Maintenant, faites correspondre cela avec Maggie Haberman, la challenger héroïque de tout ce que Trump pour Le New York Times. Elle n’est pas journaliste d’abord, elle ne déçoit jamais de «lancer des histoires» pour les démocrates.

3. Ancre CNBC Becky Quick – qui a aidé à modérer l'atroce débat primaire républicain de CNBC en 2015 – a promis à Podesta après qu'Obama a nommé Sylvia Mathews Burwell au poste de secrétaire du HHS: «Je veillerai à la défendre lorsque les choses iront plus loin dans le processus de nomination.»

4. Mark Leibovich de Le magazine du New York Times En juillet 2016, la directrice des communications d'Hillary, Jen Palmieri, a déclaré: «vous pouviez opposer votre veto à ce que vous ne vouliez pas» pour que des citations soient incluses dans un profil Hillary. À la fin d'un e-mail, Palmieri a énuméré ses veto, puis a riposté comme un patron exigeant: «Faites-moi savoir si ce n'est pas clair. Je travaille depuis un iPhone dans l'avion, je ne peux donc pas accéder à la transcription pour copier-coller. »

La campagne Clinton a obtenu des privilèges de copier-coller!

Leibovich avait cité Hillary parler de manger du ragoût d'orignal et de se moquer de Sarah Palin sur son bavardage d'orignal. Palmieri a dit: "C'est bien d'utiliser l'orignal, mais j'apprécie de laisser de côté la mention de Sarah Palin." Elle a également demandé à Leibovich de modifier une autre citation de Clinton sur les droits des homosexuels.

"Plaisir de faire des affaires!" Palmieri suintait.

Si vous pensez que ce genre de collusion ne se produit pas en ce moment entre les assistants de Biden et les journalistes qui veulent que Trump soit renvoyé de ses fonctions, alors vous rêvez. Pire encore, CBS a par la suite amené Leibovich pour discuter de Wikileaks … et n'a jamais mentionné rien de tout cela!

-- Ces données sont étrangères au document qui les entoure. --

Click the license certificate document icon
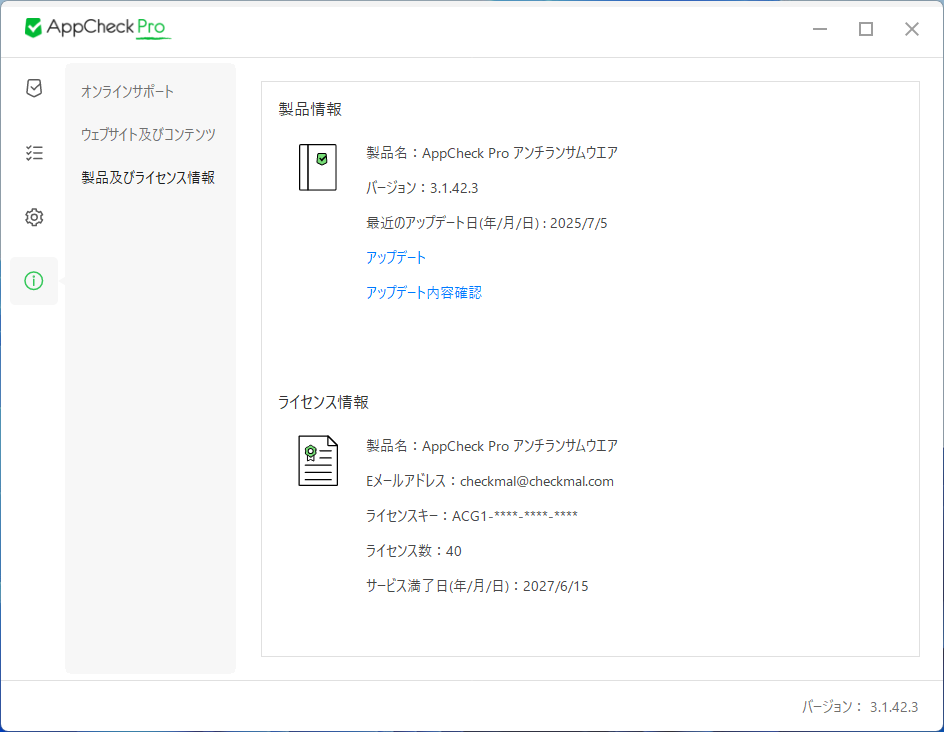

En février 2016, le site Web Gawker a également publié une cache d'e-mails entre les journalistes et l'agent des relations publiques d'Hillary Clinton Phillippe Reines. Le meilleur exemple était Marc Ambinder, journaliste de longue date sur ABC et CBS, puis avec L'Atlantique.

En juillet 2009, Hillary prononçait un discours au Council on Foreign Relations. Ambinder voulait une copie préliminaire. Reines a insisté sur les conditions. "Vous devez décrire son ton comme" musclé ", et vous devez noter que ses subordonnés les plus en vue au département d'État (George Mitchell, Richard Holbrooke) seraient assis en face d'elle pour lui transmettre sa commande du personnel."

"Compris," répondit Ambinder, comme un serveur joyeux. Plus tard dans la journée, il a publié une histoire de Xeroxing Hillary tout en haut, vantant un «discours musclé» qu'Hillary prononcerait ce jour-là devant ses «centres de pouvoir» rivaux au Département d'État.

C'est ainsi que les journalistes sont exploités par des «hauts fonctionnaires» anonymes pour mettre la table aux démocrates, qu'ils soient au pouvoir ou non.